Data for analysis:
"""

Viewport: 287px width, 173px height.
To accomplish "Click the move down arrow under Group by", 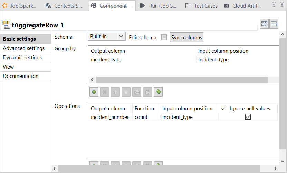I will [126, 92].
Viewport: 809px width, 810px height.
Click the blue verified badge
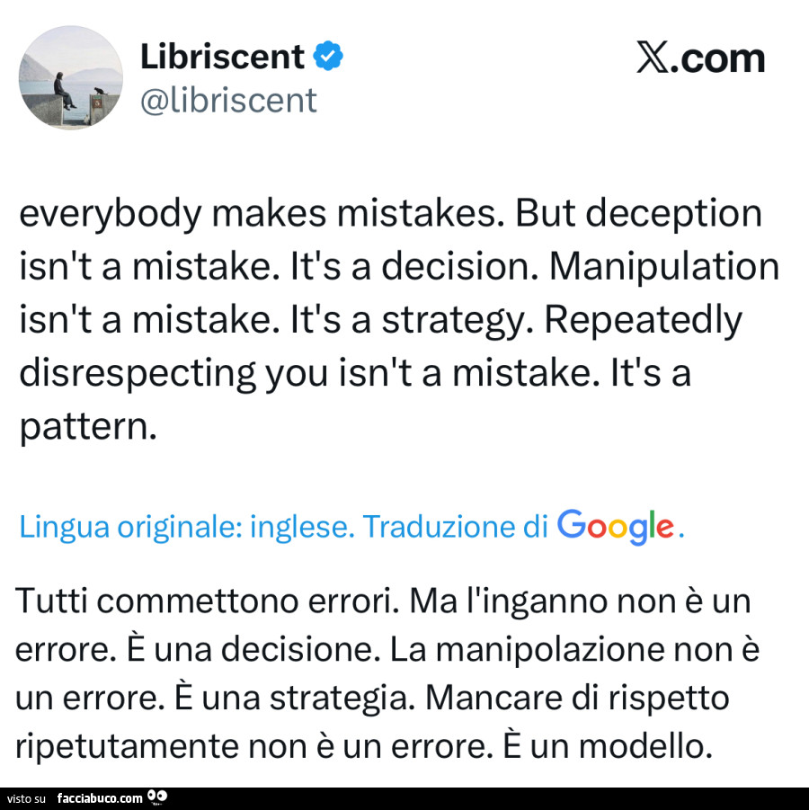pyautogui.click(x=329, y=56)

"""

What you are asked to do: Every line of the entries above that includes "Viewport" should be copied.

Result below:
Viewport: 287px width, 173px height.
Viewport: 809px width, 810px height.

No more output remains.